Here we have two relations of the same type; by default, their association would conflict because internally type names are used to specify relations. We use the @relation to add a custom name to the relation. @relation can be added to any relationship, regardless of if it's a duplicate type relationship. It exists to be explicit, and to change the default parameters of the relation.

Inline Arrays

In addition to traditional relationships between complex objects, DefraDB also supports simple arrays of scalars defined directly on an object. Currently arrays of types Boolean, Int, Float and String are supported.

For example:

type Users {
    name: String
    likedIndexes: [Boolean]
    favouriteIntegers: [Int]
    favouriteFloats: [Float]
    preferredStrings: [String]
}

Aliases

Often the returned structure of a query isn't in the ideal context for a given application. In this instance we can rename fields and entire query results to better fit our use case. This is particularly useful, and sometimes necessary when using multiple queries within a single request

{
    topTenBooks: books(sort: {rating: DESC}, limit: 10) {
        title
        genre
        description
    }
}

Here we have renamed the books result to topTenBooks, which can be useful for semantic reasoning about the request, and for organizational purposes. It is suggested in production deployments to name your queries properly.

#### RECORDS PROVIDED:
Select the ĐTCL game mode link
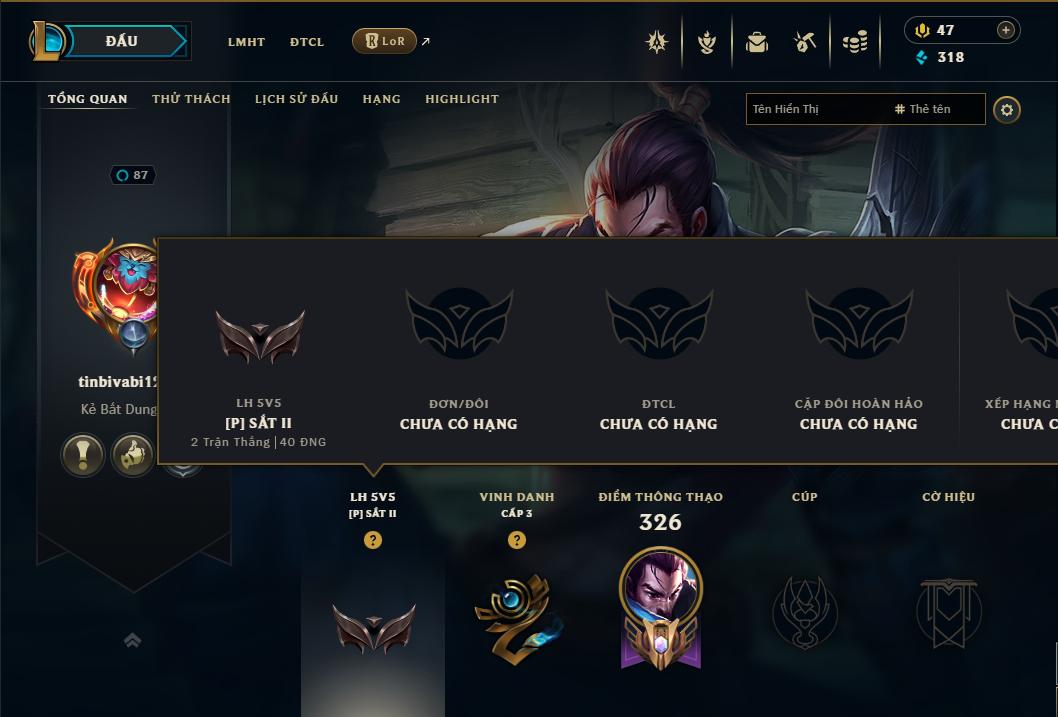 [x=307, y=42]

--

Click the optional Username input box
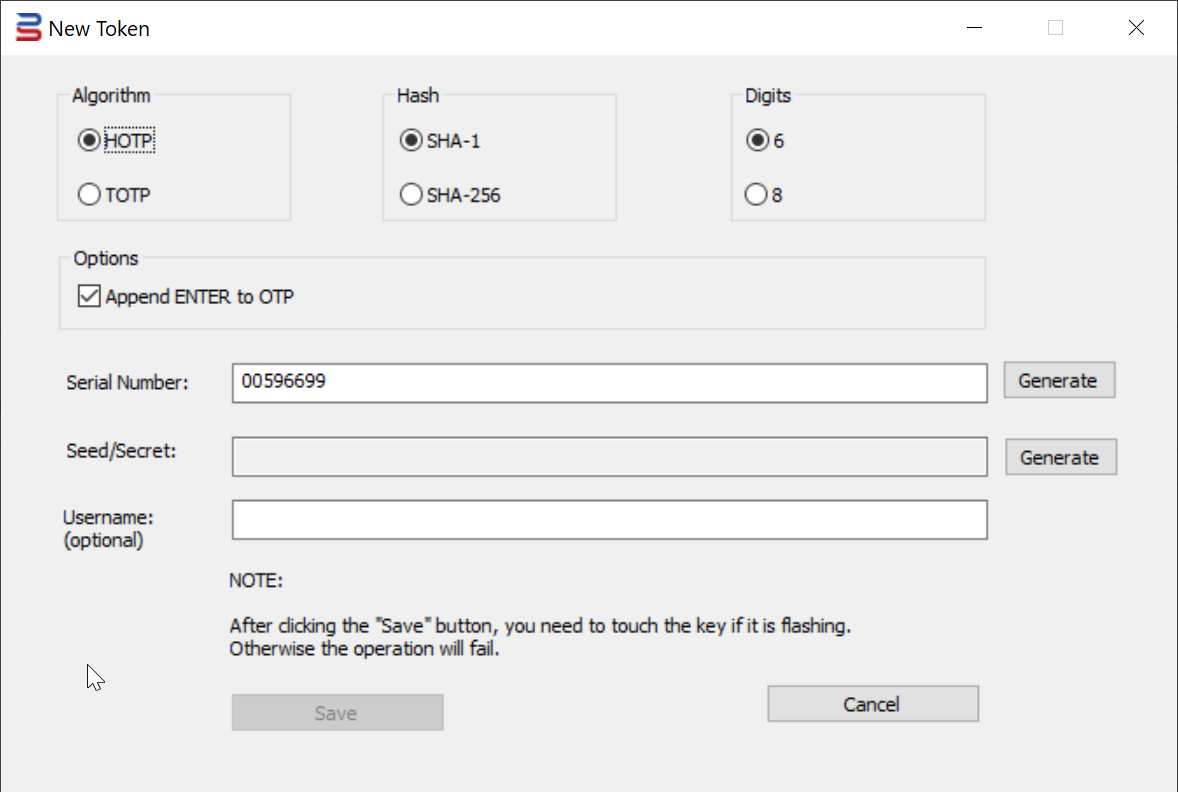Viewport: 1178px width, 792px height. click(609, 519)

#### EXERCISE INSTRUCTIONS:
1) Name every scalar type that the DefraDB documentation text says can be used in inline arrays.
2) Pick up the DefraDB documentation text after its last sentence and keep writing.

#### ANSWERS BELOW:
1) Boolean, Int, Float, String

2)
{
    topTenBooks: books(sort: {rating: DESC}, limit: 10) {
        title
        genre
        description
    }
    
    bottomTenBooks: books(sort: {rating: ASC}, limit: 10) {
        title
        genre
        description
    }
}

In this query we have two returned results named topTenBooks and bottomTenBooks respectively. When dealing with multiple queries of the same type (e.g. books) it is required to alias one from another.

Additionally, we can alias individual fields within our returned types. Aliasing a field works the same as aliasing a query.

{
    books {
        name: title
        genre
        description
    }
}

Here we have renamed the title field to name. Unlike query aliases, there is no requirement in any context since name collisions are impossible within a defined query return type.

Variables

Variables are used in DefraDB to store both input placeholder values, and interim query results. DefraDB makes use of interim queries to allow for query composition, that is, using query results as inputs to other queries. This is similar to nested SQL SELECT statements. Variables can be used in place of string interpolation to create more efficient queries.

Input Variables

Input variables can be used in place of complex string interpolation to allow for operational simplicity for developers. DefraDB will natively handle the string interpolation internally, creating an easy workflow. Variables are strongly typed at the time of definition, and queries that are given incorrect variable types will return an error. Variables are defined in the query keyword, along with their types, and are indicated by a $ prefix.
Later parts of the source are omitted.